**WHAT IS NEEDED:** Across the listing below, how many lines contain the string "button"? Only the number is needed.

**DATA SUPPLIED:**
....................
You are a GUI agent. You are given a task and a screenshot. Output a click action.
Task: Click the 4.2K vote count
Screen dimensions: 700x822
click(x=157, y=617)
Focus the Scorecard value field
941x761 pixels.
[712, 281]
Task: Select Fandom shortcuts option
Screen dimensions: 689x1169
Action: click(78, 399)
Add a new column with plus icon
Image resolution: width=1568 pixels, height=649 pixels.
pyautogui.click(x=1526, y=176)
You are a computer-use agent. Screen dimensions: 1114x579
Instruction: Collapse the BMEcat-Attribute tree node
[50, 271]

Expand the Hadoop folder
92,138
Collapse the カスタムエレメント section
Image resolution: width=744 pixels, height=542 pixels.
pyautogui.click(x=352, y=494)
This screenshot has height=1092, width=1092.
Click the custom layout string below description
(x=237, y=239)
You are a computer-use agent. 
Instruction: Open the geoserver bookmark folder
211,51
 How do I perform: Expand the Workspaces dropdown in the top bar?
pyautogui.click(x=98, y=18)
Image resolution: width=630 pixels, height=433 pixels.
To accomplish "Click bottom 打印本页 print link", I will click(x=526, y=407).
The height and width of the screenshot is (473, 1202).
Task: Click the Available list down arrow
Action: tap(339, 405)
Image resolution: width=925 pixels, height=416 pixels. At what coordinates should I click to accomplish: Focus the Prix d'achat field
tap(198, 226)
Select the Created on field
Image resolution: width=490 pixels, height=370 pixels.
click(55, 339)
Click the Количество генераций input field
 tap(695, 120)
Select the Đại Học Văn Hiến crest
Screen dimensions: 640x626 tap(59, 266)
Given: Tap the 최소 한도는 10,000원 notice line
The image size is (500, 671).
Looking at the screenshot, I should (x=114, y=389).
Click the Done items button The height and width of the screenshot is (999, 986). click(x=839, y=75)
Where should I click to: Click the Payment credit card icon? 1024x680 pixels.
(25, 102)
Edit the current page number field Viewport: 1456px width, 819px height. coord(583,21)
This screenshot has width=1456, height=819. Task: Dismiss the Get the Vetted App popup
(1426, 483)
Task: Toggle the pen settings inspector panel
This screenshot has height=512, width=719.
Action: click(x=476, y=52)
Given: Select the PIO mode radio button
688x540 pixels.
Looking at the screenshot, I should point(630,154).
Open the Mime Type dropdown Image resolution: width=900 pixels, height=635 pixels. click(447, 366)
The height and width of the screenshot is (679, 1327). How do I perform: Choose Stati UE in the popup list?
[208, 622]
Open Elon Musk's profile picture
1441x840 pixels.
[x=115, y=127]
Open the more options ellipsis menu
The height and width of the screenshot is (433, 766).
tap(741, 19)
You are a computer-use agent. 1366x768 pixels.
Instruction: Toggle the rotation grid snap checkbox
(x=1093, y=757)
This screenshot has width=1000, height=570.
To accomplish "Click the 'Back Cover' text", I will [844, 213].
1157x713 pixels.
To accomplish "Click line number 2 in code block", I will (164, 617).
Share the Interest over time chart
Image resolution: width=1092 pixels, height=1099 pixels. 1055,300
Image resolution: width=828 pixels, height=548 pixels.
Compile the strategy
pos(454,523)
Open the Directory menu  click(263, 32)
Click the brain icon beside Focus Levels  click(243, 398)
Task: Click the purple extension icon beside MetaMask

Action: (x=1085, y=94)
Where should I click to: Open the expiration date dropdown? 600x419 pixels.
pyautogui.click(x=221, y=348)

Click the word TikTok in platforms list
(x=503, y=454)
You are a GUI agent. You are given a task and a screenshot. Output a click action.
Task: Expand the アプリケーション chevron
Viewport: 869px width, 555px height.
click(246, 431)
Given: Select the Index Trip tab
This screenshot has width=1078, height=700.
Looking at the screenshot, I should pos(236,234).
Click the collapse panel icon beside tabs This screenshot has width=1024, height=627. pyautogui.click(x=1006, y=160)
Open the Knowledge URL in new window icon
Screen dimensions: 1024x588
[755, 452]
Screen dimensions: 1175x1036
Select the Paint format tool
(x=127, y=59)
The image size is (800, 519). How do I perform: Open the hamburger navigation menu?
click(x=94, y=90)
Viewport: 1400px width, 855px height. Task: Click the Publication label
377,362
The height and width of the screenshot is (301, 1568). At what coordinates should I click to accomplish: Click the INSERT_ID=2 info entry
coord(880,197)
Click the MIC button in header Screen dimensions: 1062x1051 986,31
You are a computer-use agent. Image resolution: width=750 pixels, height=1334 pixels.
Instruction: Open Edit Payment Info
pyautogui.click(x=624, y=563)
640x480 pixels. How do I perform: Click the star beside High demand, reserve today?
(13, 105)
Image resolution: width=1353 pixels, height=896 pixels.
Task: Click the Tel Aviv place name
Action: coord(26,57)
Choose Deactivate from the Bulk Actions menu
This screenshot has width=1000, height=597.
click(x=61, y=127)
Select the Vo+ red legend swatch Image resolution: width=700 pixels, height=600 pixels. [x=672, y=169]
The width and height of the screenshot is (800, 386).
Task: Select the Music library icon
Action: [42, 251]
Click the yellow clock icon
....................
**SOLUTION TO THIS PROBLEM:** 3